Comme vous le savez, madame la présidente, madame la ministre, mes chers collègues, la campagne électorale est encadrée par des conditions strictes, qui s’articulent en trois périodes : les médias doivent respecter, du 1er janvier au 7 mars, un principe d’équité, du 8 au 27 mars, un principe dit d’équité renforcée, enfin, pendant toute la période de la campagne officielle et jusqu’au vendredi précédant le second tour, un principe d’égalité stricte dans le traitement des temps d’antenne et des temps de parole des candidats.

Tout en s’inscrivant dans ce cadre, la proposition de loi organique prévoyait des dispositions complémentaires pour obliger l’ensemble des médias audiovisuels relevant de l’Autorité de régulation de la communication audiovisuelle et numérique (Arcom) à consacrer, chacun, au moins quatre heures d’antenne par semaine aux débats structurant l’élection présidentielle.

Cette proposition aurait pu poser des difficultés de mise en œuvre – la commission en a parlé avec l’auteur de ce texte. Elle mettait néanmoins en avant, à juste titre, la nécessité d’assurer une bonne information des électeurs.

C’est d’autant plus important que nous nous trouvons à six semaines d’une élection extrêmement importante pour la vie démocratique de notre pays et que tous les candidats ne sont pas officiellement déclarés.

À cette fin, la commission a préféré substituer l’obligation, pour l’ensemble des candidats, de débattre entre eux avant le premier tour de l’élection présidentielle.

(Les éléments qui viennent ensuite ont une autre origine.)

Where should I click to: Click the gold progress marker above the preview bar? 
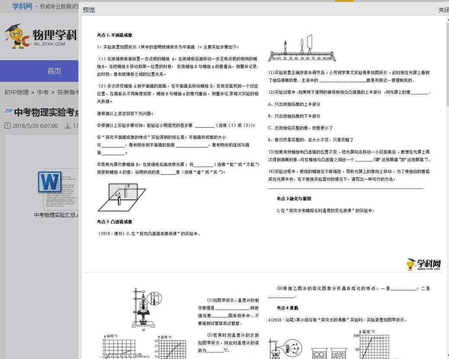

Il appartiendra bien sûr aux candidats et aux différentes chaînes de s’entendre sur les modalités concrètes d’organisation et de diffusion de ce débat, sous le contrôle de l’Arcom et dans le respect des principes d’équité ou d’égalité applicables selon la période à laquelle le débat a lieu.

Il s’agit d’une disposition extrêmement importante, qui répond à la préoccupation légitime de l’auteur de cette proposition de garantir la qualité du débat démocratique, d’autant que les délais sont très courts avant que n’ait lieu ce rendez-vous démocratique essentiel pour les électeurs.

En conclusion, ces deux textes proposent des dispositions bienvenues pour sécuriser le déroulement des scrutins à venir et prévenir le risque d’abstention que nous redoutons tous au regard de ce qui s’est passé lors des dernières élections.

En conséquence, mes chers collègues, je vous propose d’adopter ces deux textes dans la rédaction issue des travaux de la commission des lois.